Rebumbio padorniano con los containers desprecintados en el taller abierto de par en par. Si en los dos tomos anteriores, bajo el estricto orden cronológico, mandaba su sagrado criterio de que el poema llegue a la página con las necesidades hechas de antemano (que nada se vea del taller en el que cada palo ha forjado su vela es el atributo más común a sus poetas predilectos, de Cairasco a Lezama, de Góngora a Domingo Rivero, de Fray Andrés de Abreu a José Gorostiza), ahora, en este sorprendente millar de páginas de inéditos de su casi medio siglo de escritura, se dejan palpar los mimbres más cruzados, y se enseña de dónde proviene cada arista del intrincado poliedro.

Uno de los apartados que mejor justifican las casi tres mil páginas con el cintillo de Obras completas, en vez de Poesía completa, es el deslumbrante tramo final, titulado Ensayos: escritos datados en las diversas décadas, y que son por ello un documento formidable para entrarle a la evolución de su poética. De un marcado tono confesional (“Yo no quiero ser famoso ni popular sino un poeta leído”); pero, sobre todo, filosófico y didáctico —“La poesía no es sentimiento… Un poeta es un buceador en lo oscuro”, “[Lo que cuenta en poesía] no es el contenido ni el ritmo, sino la precisión”…— los ensayos podrían ser leídos como las Cartas a un joven poeta, de Rilke. Son, en cualquier caso, un excelente broche final para los muchos mimbres expuestos, y hasta cabos sueltos, donde confluyen maduros borradores playeros —incluso se aprecian apuntes de otras versiones de reconocibles poemas— con poemas de corte cívico del tan inédito Padorno madrileño, el anterior a su retorno a medios de los años ochenta, cuando —reconoce sin lamento— dedicaba aún mucho más tiempo y energías a publicar y apuntalar a colegas que a perfilar su voz más propia.

Por contraste a sus decenas de retratos de escritores y pintores predilectos, llaman la atención los poemas que dedica a anónimos viandantes de la Avenida de Las Canteras: Tres mujeres africanas —con cuyas risas resurge “ya no sé qué dios en el paseo”—. Curiosamente, con infrecuente sesgo psicosocial, llama “brujo de la tribu” al médico que se ve sobrepasado por la por entonces letal epidemia del sida; o denuncia de esta guisa la impasibilidad de sus paisanos: “… Y el imposible can de la paciencia / canaria mea su borrachera / en la más absoluta sumisión”.

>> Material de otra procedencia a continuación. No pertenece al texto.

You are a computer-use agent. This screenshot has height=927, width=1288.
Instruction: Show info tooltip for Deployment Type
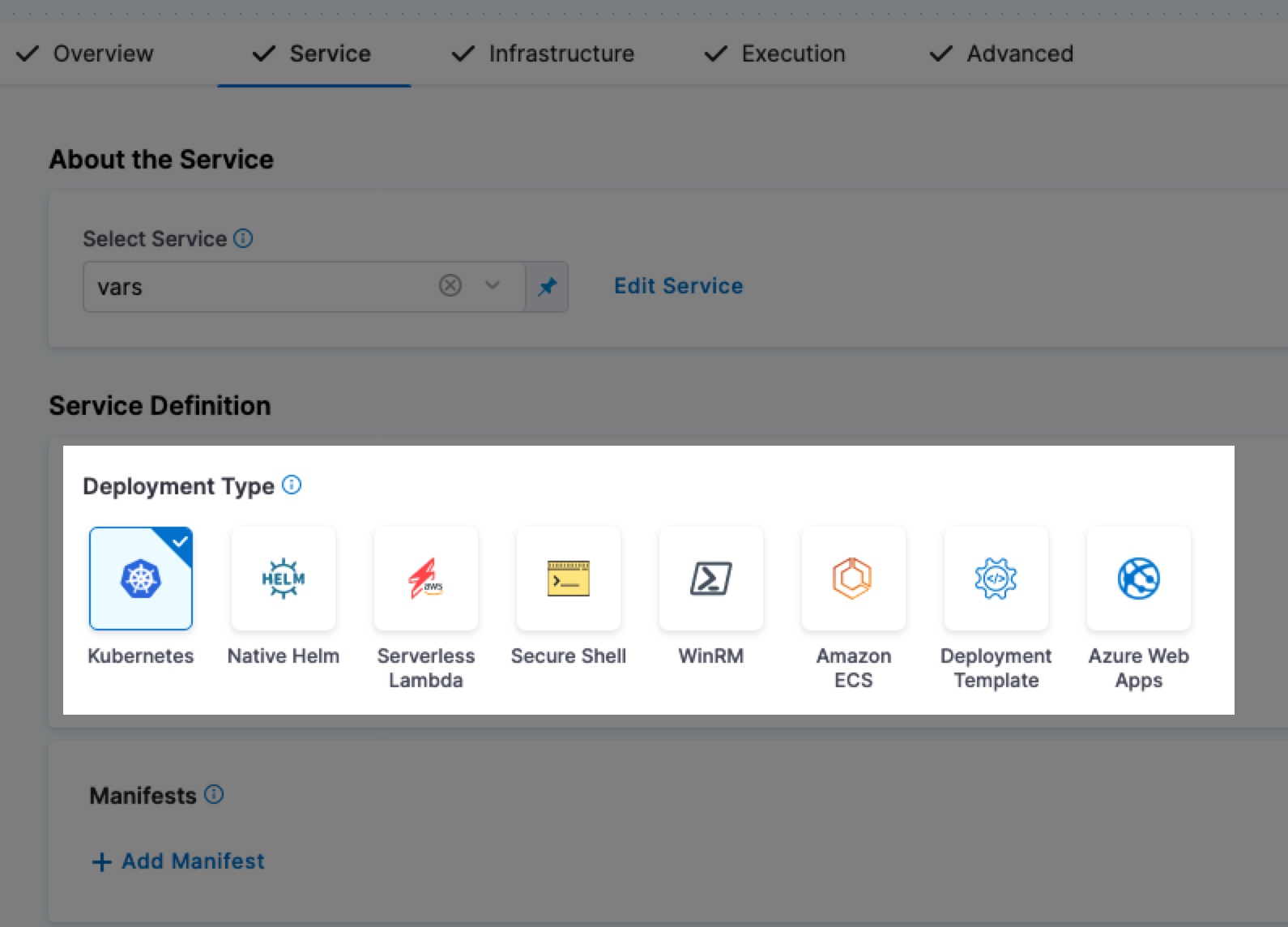click(x=292, y=485)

Pero, el verdadero contrapunto de este tomo tan variopinto —por no decir que es la espina dorsal, con su largo centenar de páginas centrales— lo constituye Vir heroicus sublimis (1989-90), un libro completamente estructurado y dispuesto por el poeta, aunque apareció por vez primera el pasado año, bajo el sello de la Fundación Jorge Guillén. Aun cuajado de onirismo, conserva la marca unívoca del menos reconocible del más reconocible Manuel Padorno:

Y forniqué a la orilla del mar: / en el descendimiento más abierto. // Bebí la boca. Vieja Boca mía. // El cangrejo de arena se la lleva.

Con ese extraño título, tomado de un lienzo de Bernett Newman, el poeta lo dejó, en efecto, geométricamente estructurado —nueve poemas en cada una de sus nueve partes—, e, incluso, con un texto preliminar, en que define el libro como “un canto a la contemporaneidad occidental”. (Hasta ahí llega ahora este tomo de inéditos, partiendo de “la comarca cultural atlántica”: del espacio al tiempo, que, conforme apunta en su poética, es lo único capaz de dilatar el “irreconocible” espacio). Datado en 1990, cuando publica su central libro Desnudo en Punta Brava, Padorno muestra también aquí todos sus mimbres y bisagras; al tiempo que intensifica la imaginería surreal (”el espejo detrás del loro verde / y en el flamenco rosa blanca rosa”), anuncia sus ulteriores fijaciones (”Si diera un paso más entro por fuera”). Sus recurrentes emblemas —”la carretera del mar”, “el árbol de la luz”, “el pez de luz”...— se repliegan y despliegan autónomos; se intensifica el irracionalismo sensorial e icónico (”cuando se tumba el sol y cabecea [...] dentro del alacrán anaranjado”) y, a la vez, el entendimiento de su poética como arte plástica, que reiterará en los ensayos finales. A taller abierto, muestra la pintura y el cincel de sus versos, y pugna por abolir los aranceles maniqueos de la retórica, entre el adentro y el afuera, o lo visible y lo invisible, para apreciar la cultura contemporánea, con sus vértigos y sus máculas, a través de los renovados ojos ilógicos (”teósofo parezco ser yo mismo”) de un marinero siempre presocrático.